A jury has wide latitude to find the facts of a single case. In order to overturn a jury finding you need to establish that "no reasonable jury" could have took that finding. In similar way the law makers have wide latitude to make law and challenging that means establishing that "no resonable assembly" could pass that. There are limits to what can be passed but the primary way to hash out minor disagremeents is deliberation and voting in the law maker body. It is not proper for judges to deliberate the laws themselfs for the law makers. The check and balance is to catch and prevent what is outside their latitude. If we had too particular standards for juries there would be no real latitude for them to determine guilt but it would be mechanistically restricted by law and "jury of peers" would lose significance and then why have the jury assembled at all. In the same way the law maker needs to have some real latitude in balancing what rights and goods are desired.

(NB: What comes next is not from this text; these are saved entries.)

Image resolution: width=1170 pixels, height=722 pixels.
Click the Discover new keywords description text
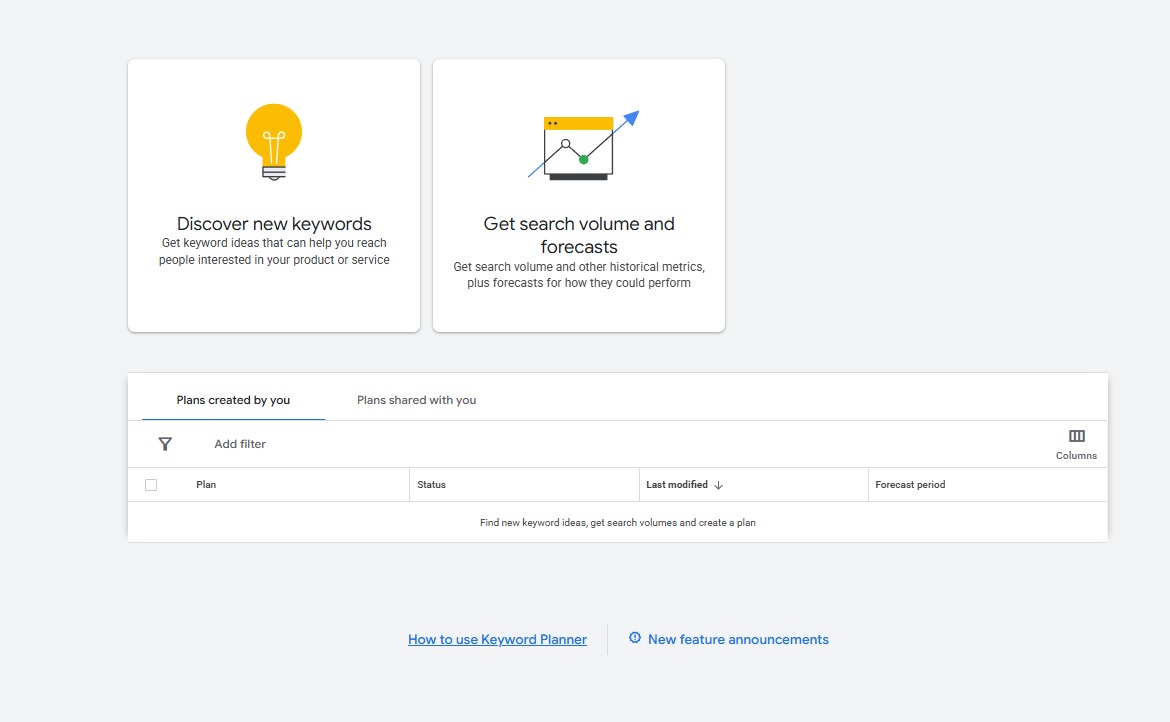coord(274,251)
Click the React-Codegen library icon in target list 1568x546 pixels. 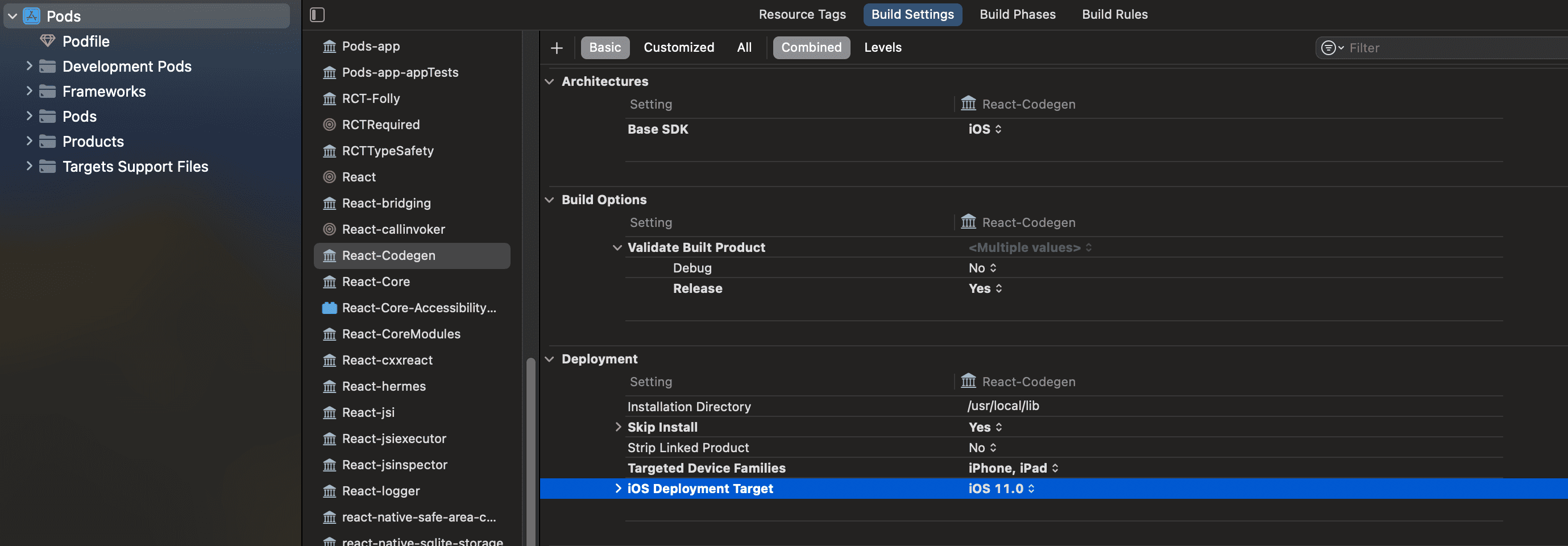pos(329,255)
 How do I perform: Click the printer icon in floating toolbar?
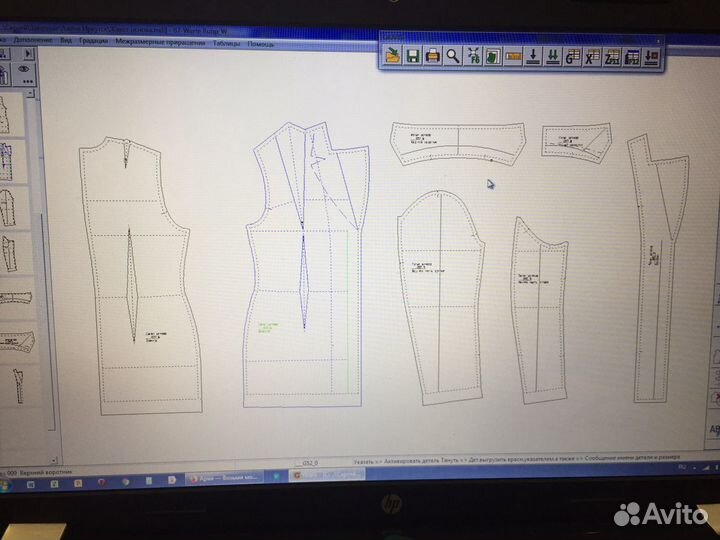(432, 56)
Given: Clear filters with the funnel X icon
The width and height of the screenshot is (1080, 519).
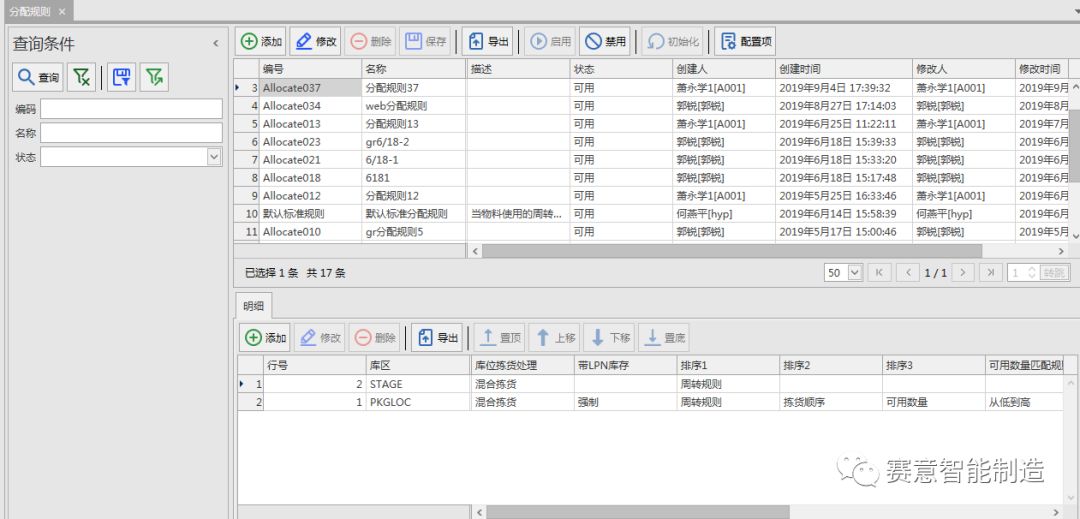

None of the answer posted yet seems uncontroversial to me, except maybe the one on price transparency.

I posted mine a day after this comment, do you still feel that way?

We can’t buy glasses or contact lenses if our eye prescription is over 1-2 years old. 

I can go to online eyeglass sellers and put in whatever prescription info I like. It's just the actual prescription values, rather than some form approved my optometrist or something.  Is this one of those things where it's illegal but no one cares?

In Germany, if you want to buy glasses you go to a shop that sells glasses, and they actually to the measuring of what the correct prescription happens to be in the shop by a person who has not studied medicine. 

It seems like the law in the US prevents shops that sell glasses from doing that. As a result, you don't have market mechanisms that push the process of determining what glasses you need to zero in the US the same way it's done in Germany.

US companies like LensCrafters, Warby Parker, and 1-800-contacts do care, which in my experience has been prohibitive in some situations. Eg see:

And the discussion here:

Is it a legal requirement or something they're just being weird about? Maybe it's just about contact lenses and not eye glasses...that's what a quick skim of that metafilter thread seems to indicate? 

For what it's worth, and as far as I can remember from my last eye glasses order a couple years ago, both and just have you put in the values from your prescription and don't even ask you to pinky swear it's a recent prescription.  

Ah yes you're right, it's stricter for contacts. I was at least able to get to the purchase page on LensCrafters for a pair of glasses. (Just had to check a box where I promise the values are based on a recent prescription.) Thanks for pointing that out!